DOCUMENT TEXT:
So I decided to do some research and got some great information from the Consumer Products Safety Commission (CPSC) who really puts everything into perspective. Here’s what you need to know in a nutshell:
Buy at Your Own Risk
- Always check if juvenile product meets current safety standards
- Ensure manufacturing instructions and labeling are still intact and legible
- Check to see if the product has been recalled
- Make sure product is clean and sanitary (find out how to properly clean and maintenance)
- Condition should be ‘like new’
- Inspect product in every detail for damage, choking hazards, loose parts/threading
Hand it Over
- Baby clothes, children’s books, maternity clothes, basic toys that are ‘like new’ condition and can be easily cleaned.
No Thank You!
- Baby Cribs: It’s strongly suggested not to buy second-hand or heirloom cribs. The crib may not meet current safety standards and has a greater chance of having missing or broken hardware and/or damage from being reassembled several times.
- Car Seats: It’s impossible to know the car seat’s history and if it’s been involved in a crash, which would jeopardize it’s effectiveness. Most car seats expire in about 5-6 years from the manufactured date and using an expired car seat can be dangerous.

SUPPLIED MATERIAL:
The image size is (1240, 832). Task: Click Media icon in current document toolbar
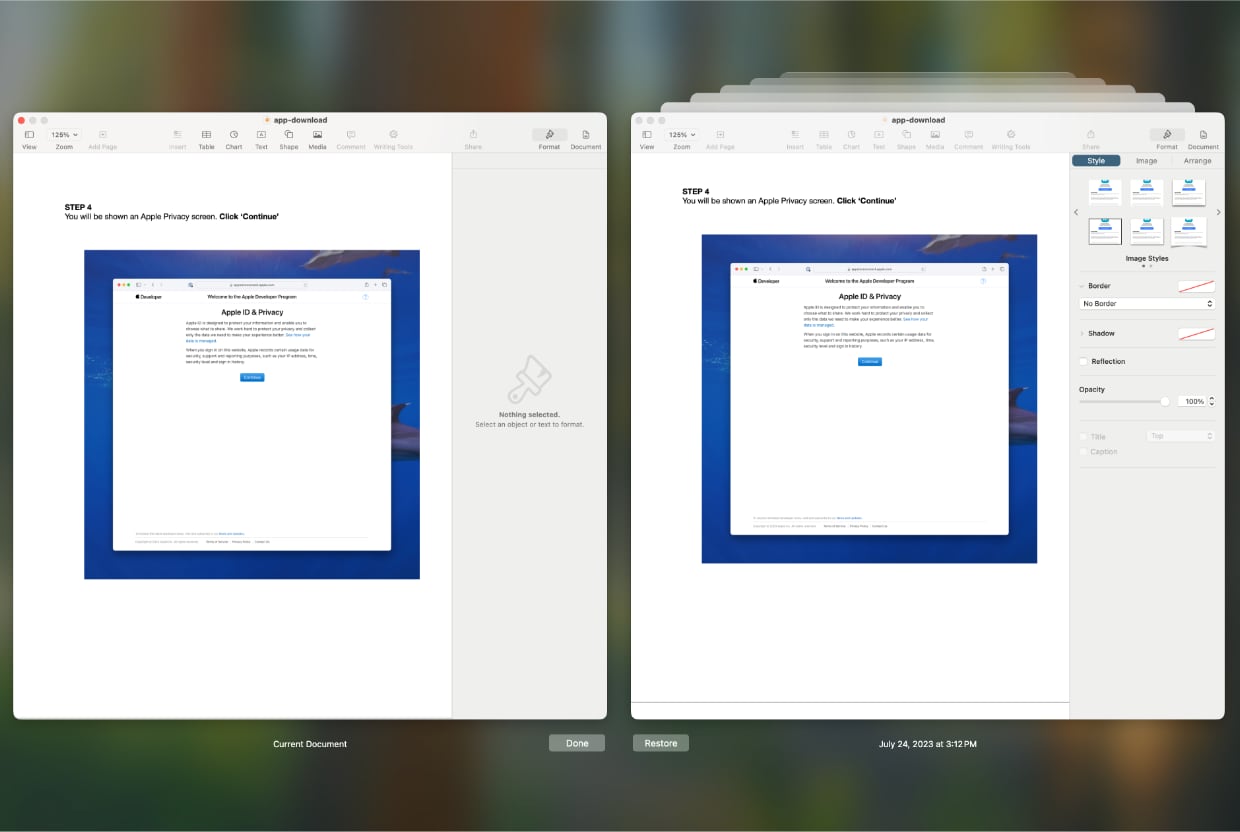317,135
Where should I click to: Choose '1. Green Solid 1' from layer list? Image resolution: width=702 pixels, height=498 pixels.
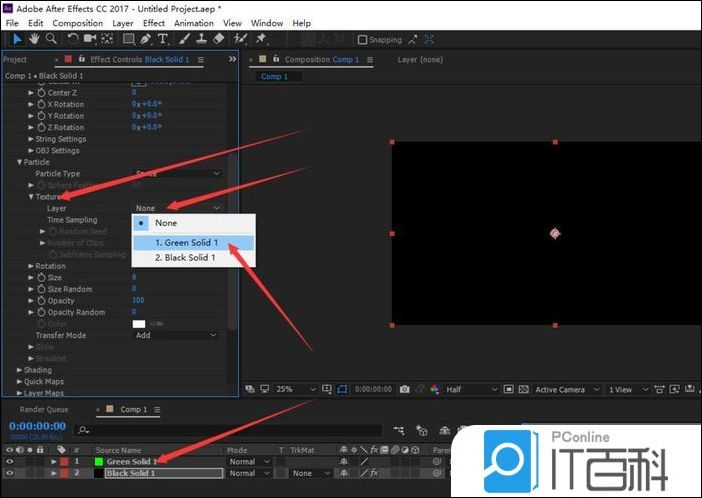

REQUIRED TASK: Resume the guide on buying second-hand baby products, adding more entries after its point about car seats.

EXPECTED OUTPUT:
- Crib Mattresses: #1 is for sanitary reasons. In addition, years of use can affect it’s firmness and may not meet current safety standards.
- Breast Pump: Also for sanitary reasons.
- June 28th, 2011: All cribs made and sold must comply with new and improved federal safety standards. 16CFR 1219 and 16CFR 1220
- Prohibits sale of traditional drop-side rail cribs for full-size and non full-size cribs.
- Increases testing for stronger crib slats, mattress supports and hardware
- Requires more rigorous testing from manufacturers
All in all, getting Second Hand Baby Gear is a great way to save money on certain items, but always remember to: (1) thoroughly inspect the product, (2) check if it’s been recalled and (3) know how to clean and maintain it.